Eighteen months ago I was on a benefit. Shock, horror! Yes, I was on a benefit. I’d been on what is now the Supported Living Payment (SLP) for about 5 years. The washing machine was on its last legs, I’d fixed the oven using spare parts from trademe (just the door which wouldn’t stay closed), every cent had to be spent with care, I couldn’t save and the financial future looked pretty hopeless really.
Why was I in this predicament? Because I’m a mum and one of my adult children is disabled. She needs full time support. This includes what we delicately refer to as “intimate” care, but her brain is perfectly fine and like me and probably you, she isn’t comfortable with people she doesn’t know (and most of those she does know) seeing her undressed, or touching and cleaning parts of her usually considered private. Apart from that, her combination of physical needs is unique, demanding multiple specialised skills, and failure to meet them properly would result in serious emotional and probably health consequences.
It was more than 6 years ago that her needs changed to this degree. She has a progressive disorder that relentlessly removes physical capability a bit at a time. Back then she was hospitalised for a serious unrelated illness and when she recovered from that she needed round-the-clock support.
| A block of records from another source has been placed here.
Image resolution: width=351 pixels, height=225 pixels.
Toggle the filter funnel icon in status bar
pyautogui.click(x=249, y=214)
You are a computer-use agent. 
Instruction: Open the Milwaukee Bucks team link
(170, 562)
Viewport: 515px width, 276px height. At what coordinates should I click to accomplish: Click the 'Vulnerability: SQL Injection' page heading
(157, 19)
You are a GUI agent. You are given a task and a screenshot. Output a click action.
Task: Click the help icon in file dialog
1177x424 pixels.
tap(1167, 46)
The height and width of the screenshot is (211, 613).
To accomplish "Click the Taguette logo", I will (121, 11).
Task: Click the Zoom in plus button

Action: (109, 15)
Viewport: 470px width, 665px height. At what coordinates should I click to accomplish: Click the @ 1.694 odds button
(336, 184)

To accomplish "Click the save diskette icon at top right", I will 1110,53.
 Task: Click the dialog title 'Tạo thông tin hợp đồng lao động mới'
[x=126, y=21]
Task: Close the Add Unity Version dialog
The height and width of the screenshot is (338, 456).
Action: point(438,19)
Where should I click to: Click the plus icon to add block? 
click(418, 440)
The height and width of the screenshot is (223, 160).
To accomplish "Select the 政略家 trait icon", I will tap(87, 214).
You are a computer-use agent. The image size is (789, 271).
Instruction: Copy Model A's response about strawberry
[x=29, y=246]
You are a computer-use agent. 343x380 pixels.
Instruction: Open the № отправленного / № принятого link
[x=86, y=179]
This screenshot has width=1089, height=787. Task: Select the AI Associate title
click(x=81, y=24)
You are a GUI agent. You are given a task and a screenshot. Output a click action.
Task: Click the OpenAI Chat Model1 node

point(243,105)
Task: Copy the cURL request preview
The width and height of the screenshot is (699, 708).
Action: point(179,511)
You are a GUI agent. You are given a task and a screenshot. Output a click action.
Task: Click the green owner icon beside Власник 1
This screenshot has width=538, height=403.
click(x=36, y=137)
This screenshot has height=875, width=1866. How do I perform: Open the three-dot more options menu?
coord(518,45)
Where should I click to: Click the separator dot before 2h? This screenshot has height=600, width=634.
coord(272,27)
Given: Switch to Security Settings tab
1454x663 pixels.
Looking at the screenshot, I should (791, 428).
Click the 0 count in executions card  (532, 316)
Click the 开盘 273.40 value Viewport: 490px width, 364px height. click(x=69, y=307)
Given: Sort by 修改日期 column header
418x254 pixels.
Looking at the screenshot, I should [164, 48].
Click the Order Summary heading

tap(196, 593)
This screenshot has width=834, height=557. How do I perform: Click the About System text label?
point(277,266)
Although she’s bounced back somewhat, she still needs someone with her most of the time. She felt extremely anxious about relying on support workers who might not turn up and would need to be trained to meet her needs. When you don’t have much energy to meet the ordinary demands of living, expending energy training people over and over (because of churn) seriously reduces your quality of life. The thought that you might fall or endure some other misadventure because of a new person not knowing your needs or not listening to you is worrisome. You really don’t need more worries than you already have, believe me!
With the initial health crisis over, we talked about it and decided that the best thing for both of us was that I should be her caregiver. For me it means that I’m no longer worrying about her wellbeing while I’m at work. For her it means she has a reliable person who understands her needs to support her. It has enriched the mother/daughter relationship for us both. The means to achieving this nirvana of care was the Domestic Purposes Benefit (DPB) for caregivers. The main drawback is that benefit levels are so low and given the reason for being on the DPB/SLP, the only way out of the financial trap was death of one or the other of us (or winning lotto - which is tricky when you can’t afford to buy tickets).
Then along came Funded Family Care (FFC). The Atkinson case had been dragging through various courts for years and eventually the Human Rights Review Tribunal made a decision. Some time later the government changed the Health and Disability Act on Budget day with much fanfare about how family members providing significant care would be paid. When the actual legislative changes were made public however, it was clear that the promises were almost empty.
We read the FFC policy, realised we were eligible and after a lengthy and fraught process, I am now paid minimum wage for 40 hours of care per week, although the hours of support my daughter is assessed as needing are about three times that. We’re grateful because we are much better off. My pay through FFC is about twice what my income was on SLP, and the improved finances mean a better life for both of us. Last year we replaced a rotten ramp, changed carpet with underlay for carpet without underlay in the living room (sounds mad but firm surfaces are easier for people with weak arms to move a wheelchair on), bought specialised cushions to increase comfort and reduce the chance of pressure sores, and managed to get involved in community activities on a regular basis because we could now afford the travel costs to get there. One of the issues we had faced was social isolation, so this last is a biggie. Another issue, as you can tell from where the new money went, was disability needs not covered by The System.
Now, as I said,we are grateful for Funded Family Care. Our lives are better as a result of it BUT, it is a long way short of achieving what the Human Rights Review Tribunal decision clearly intended and we are one of the lucky few who can benefit from it.
The limitations are many. The worst is that FFC does not permit partners or spouses to be paid to care for their disabled 'other half', though ACC claimants can do this. Slightly less terrible but still offensive is the fact that family members can only be paid minimum wage but other carers coming in to do the same tasks can be paid much more. There’s also the conundrum that FFC is restricted to disabled people with high and complex needs, which by definition means that they have complex health issues, serious communication difficulties, serious learning or behavioural difficulties, or a combination of these. Yet they are required to accept the responsibility of being an employer. If you read the FFC policy you’ll see there are a lot of conditions including limits on other paid work.
Now FFC is under review. There’s a lot I would change. The existing scheme is a reluctant response to a Court decision, set up to keep the costs of the scheme as low as possible but ignoring cost savings in other areas and thumbing its nose at the judiciary and our civil rights. Supporting family members to care for people with high and complex needs can save years of residential care costs, and be better for all concerned, even the residential facilities, which do not cope well with this particular task - see this 2011 report and this news story.
Perhaps the biggest change I wish for is that our decision makers will put people, fairness and justice at the heart of their choices rather than narrow questionable costings.
Te Reo proverbs express this better than I can:
He taonga rongonui te aroha ki te tangata
Goodwill towards others is a precious treasure
and
I orea te tuatara ka patu ki waho
A problem is solved by continuing to find solutions.